In a powerful blend of technique and soul, this Vermont couple presents traditional world folktales as duo narrative performance, interwoven with traditional Celtic music on harp and concertina. (listen)
Popular in schools, colleges, and resorts around New England, Tim and Leanne have been featured on Vermont public television and radio and at major festivals across North America, including the The National Storytelling Festival in Jonesborough TN.
Their storytelling recordings have won Parents' Choice, American Library Association and Children's Music Web awards, and have been well reviewed in a variety of publications.
By combining their voices, sensibilities, and creative talents, the duo has developed a form of entertainment that is truly magical, with a unique ability to transcend boundaries.
Some people tell children's stories, some specify "adults only." Some tell "Women's Tales," others perform "Stories for Men." To this couple, such divisions seem irrelevent to what makes the old stories tick. "The old stories are ageless. They speak directly to that part of you that doesn't change as you move through your life. You listen, time changes, and you become ageless too."

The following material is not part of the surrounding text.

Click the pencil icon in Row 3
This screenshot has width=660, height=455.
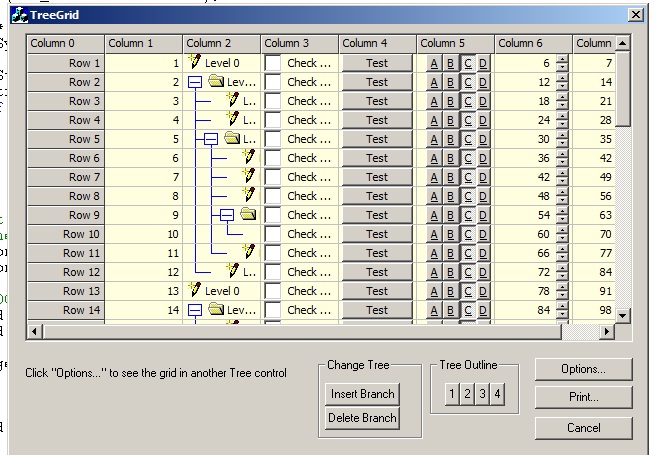coord(234,101)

Their program is listed on the juried register of the Vermont Arts Council, and is eligible for funding in Vermont through the American Masterpiece, Touring Aid, and Arts in Education programs. The act is also fundable in states served by the New England Foundation for the Arts through its New England States Touring program.
While their talents and styles mesh so well it's hard to imagine them separately, prior to getting together, each had a long career as well-respected solo artist.

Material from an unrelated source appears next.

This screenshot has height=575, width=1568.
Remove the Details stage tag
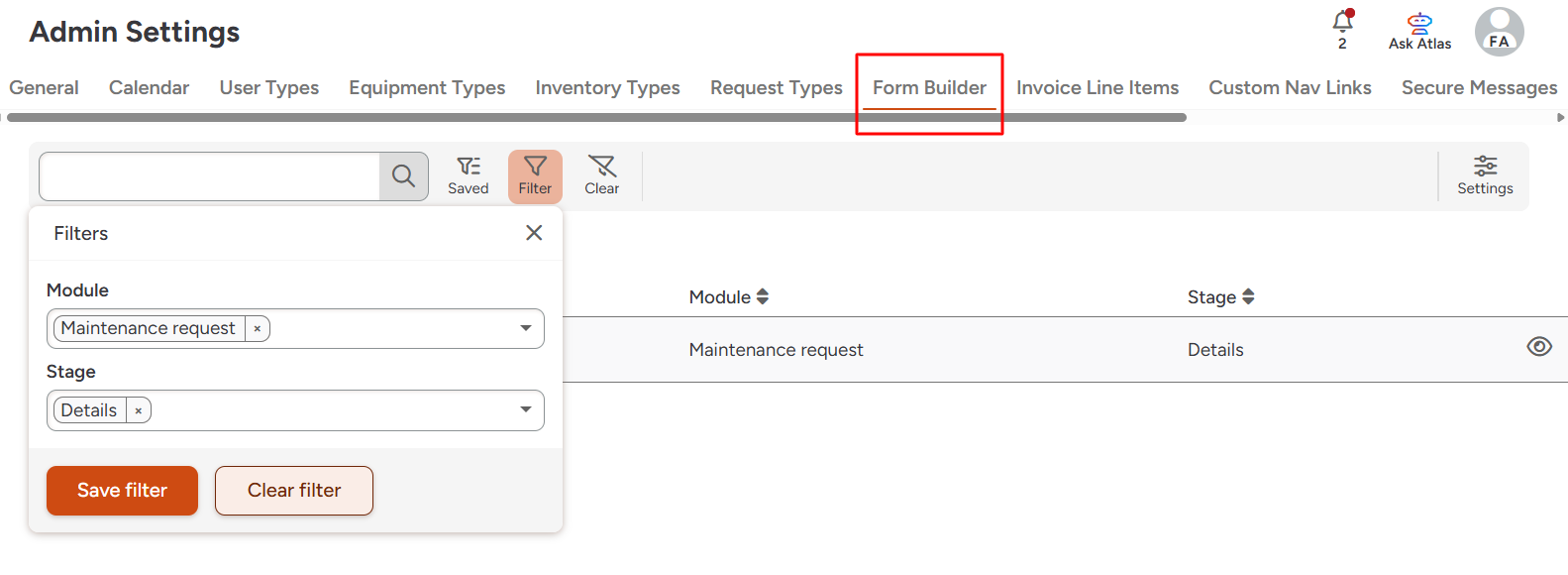pyautogui.click(x=139, y=411)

Jennings earned wide acclaim as a modern master of traditional storytelling. Part old-time showman, part bard, part goofy uncle, he's made his whole living performing in front of all kinds of audiences since 1979. Sing Out! magazine once said of his work, "You cannot resist. From the first word, Jennings grabs you by the scruff of your imagination and throws you into his world.... He doesn't make the mistake of pretending to be a storyteller, he simply is one."
Ponder is an award-winning writer and poet whose works have appeared in Esquire, Story, The Transatlantic Review, and other magazines. She became a vibrant interpreter of Celtic harp music and world folktales, with a performance history that includes years of performing through the Shelburne Museum and the Vermont Department of the Humanities.